> Dados brutos
=====

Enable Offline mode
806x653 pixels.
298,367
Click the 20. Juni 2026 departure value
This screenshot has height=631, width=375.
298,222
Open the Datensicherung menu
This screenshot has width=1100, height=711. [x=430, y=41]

=====

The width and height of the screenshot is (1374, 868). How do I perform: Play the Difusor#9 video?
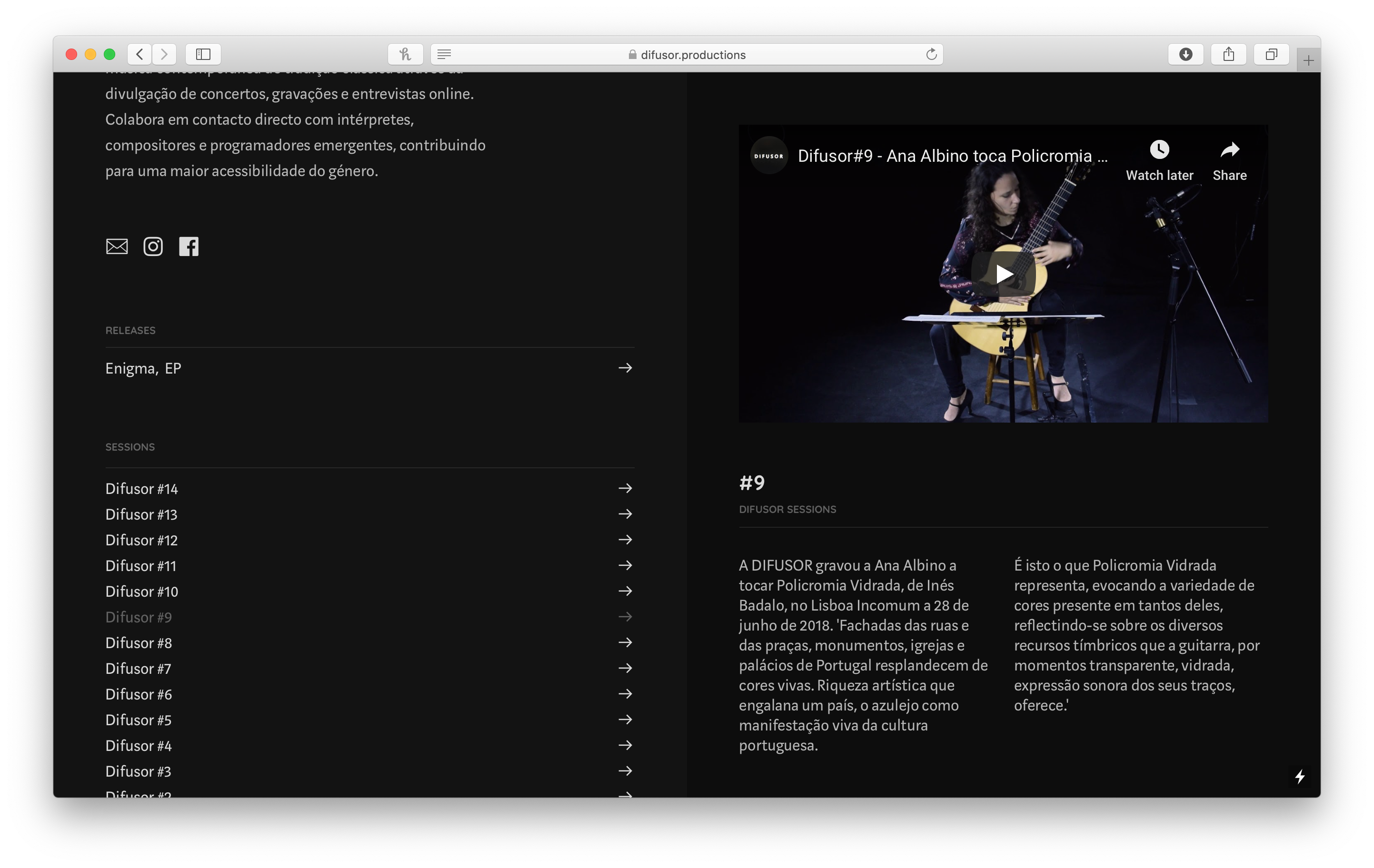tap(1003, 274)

=====

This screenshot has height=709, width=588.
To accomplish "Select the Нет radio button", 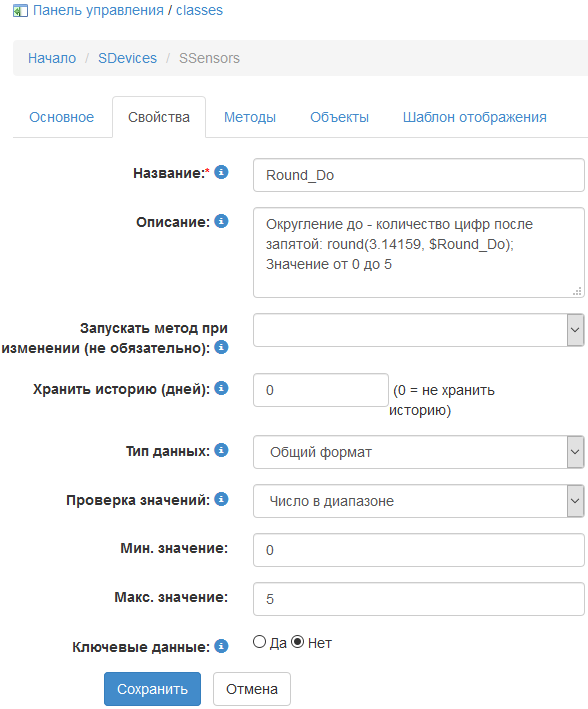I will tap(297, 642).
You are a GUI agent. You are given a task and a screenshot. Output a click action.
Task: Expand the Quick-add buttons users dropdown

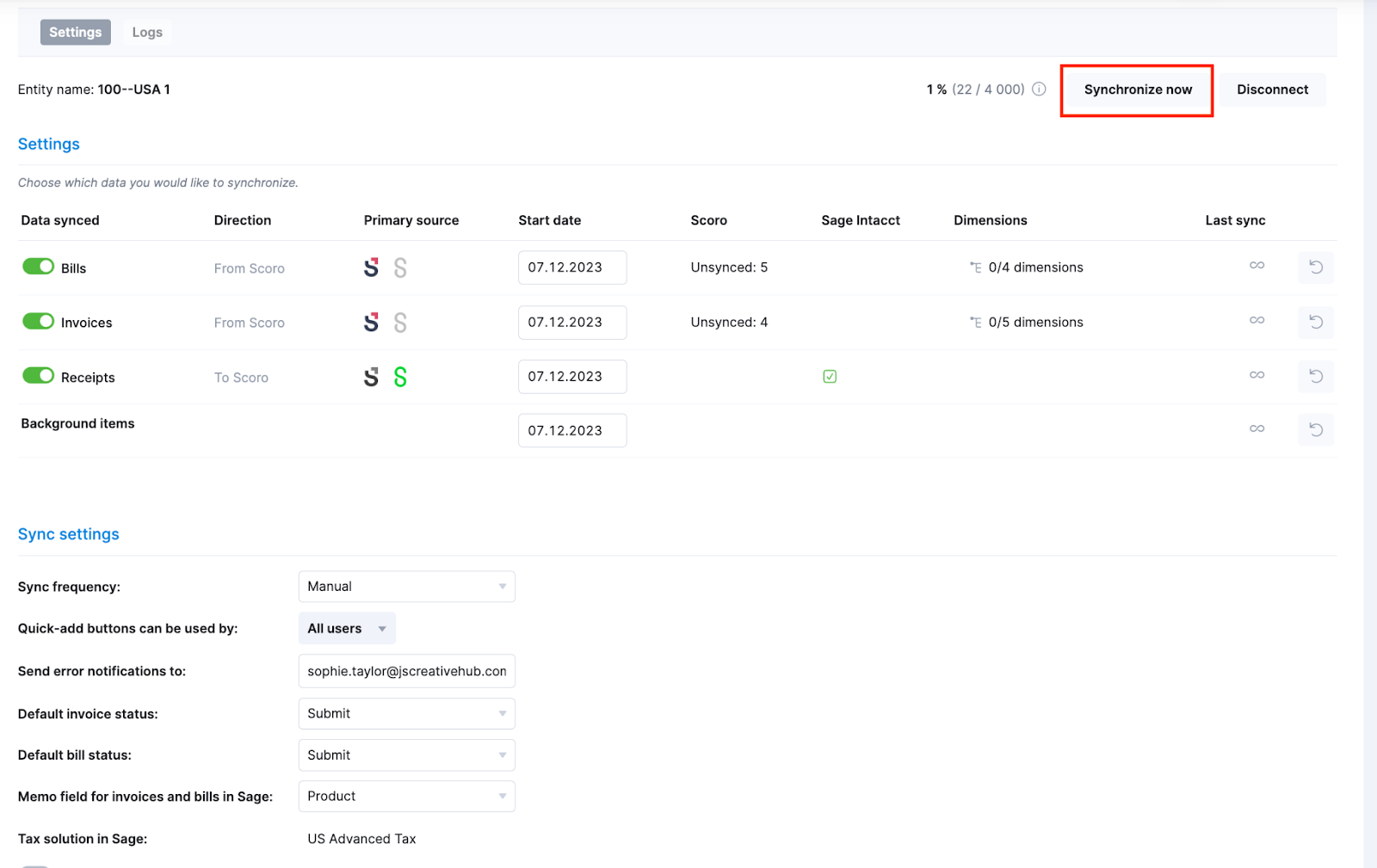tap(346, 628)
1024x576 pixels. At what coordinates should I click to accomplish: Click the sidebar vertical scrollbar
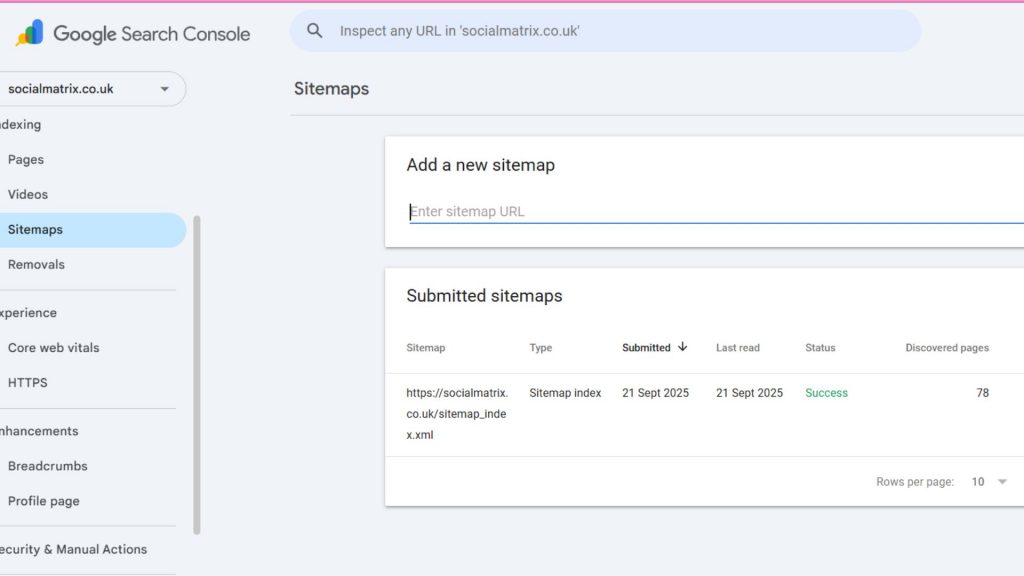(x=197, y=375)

=====

> Requisitos do problema
Conte as linhas acima em que aparece a palavra "pixels". Responda somente com o total.

> Resposta completa
2